YOUR GOAL: Copy the material from the line containing "Given: Click the" through the line containing "tap(1391, 554)", swapping "info icon" for "help icon" and leaving everything else the same.
## BEGIN
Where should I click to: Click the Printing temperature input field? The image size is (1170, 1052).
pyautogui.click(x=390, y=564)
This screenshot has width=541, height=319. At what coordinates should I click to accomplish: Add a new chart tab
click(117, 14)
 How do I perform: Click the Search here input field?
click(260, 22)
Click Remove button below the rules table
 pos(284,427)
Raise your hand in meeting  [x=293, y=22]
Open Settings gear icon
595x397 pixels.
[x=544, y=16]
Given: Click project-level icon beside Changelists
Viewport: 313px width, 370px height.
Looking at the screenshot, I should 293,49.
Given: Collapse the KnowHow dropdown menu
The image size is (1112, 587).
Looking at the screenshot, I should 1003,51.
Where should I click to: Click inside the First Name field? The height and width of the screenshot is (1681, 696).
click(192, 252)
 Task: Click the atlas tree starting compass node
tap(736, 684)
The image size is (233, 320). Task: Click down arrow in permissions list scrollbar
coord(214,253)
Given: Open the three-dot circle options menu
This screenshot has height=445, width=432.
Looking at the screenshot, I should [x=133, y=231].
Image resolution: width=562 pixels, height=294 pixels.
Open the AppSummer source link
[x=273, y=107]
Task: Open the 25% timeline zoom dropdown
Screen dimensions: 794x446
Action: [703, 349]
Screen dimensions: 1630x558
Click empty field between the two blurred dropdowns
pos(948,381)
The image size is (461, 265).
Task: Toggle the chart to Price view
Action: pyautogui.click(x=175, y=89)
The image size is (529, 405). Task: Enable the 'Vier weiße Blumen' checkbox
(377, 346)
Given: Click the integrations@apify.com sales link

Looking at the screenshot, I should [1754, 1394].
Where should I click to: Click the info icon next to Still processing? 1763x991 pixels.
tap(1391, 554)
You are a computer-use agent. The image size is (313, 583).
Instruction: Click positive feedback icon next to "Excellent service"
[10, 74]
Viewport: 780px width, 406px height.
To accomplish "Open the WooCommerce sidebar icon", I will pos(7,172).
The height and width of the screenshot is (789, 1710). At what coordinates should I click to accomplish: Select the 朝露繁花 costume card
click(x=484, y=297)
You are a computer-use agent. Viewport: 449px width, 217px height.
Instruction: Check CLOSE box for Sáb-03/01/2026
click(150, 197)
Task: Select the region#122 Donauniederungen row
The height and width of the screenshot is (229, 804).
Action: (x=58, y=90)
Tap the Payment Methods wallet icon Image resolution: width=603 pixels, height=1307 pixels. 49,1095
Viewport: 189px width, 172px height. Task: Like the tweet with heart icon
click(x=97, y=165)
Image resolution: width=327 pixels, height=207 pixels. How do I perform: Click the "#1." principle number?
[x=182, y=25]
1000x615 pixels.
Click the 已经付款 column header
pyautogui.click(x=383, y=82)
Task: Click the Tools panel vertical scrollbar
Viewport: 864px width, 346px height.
## END
THE RESPONSE:
Given: Click the integrations@apify.com sales link

Looking at the screenshot, I should [1754, 1394].
Where should I click to: Click the help icon next to Still processing? 1763x991 pixels.
tap(1391, 554)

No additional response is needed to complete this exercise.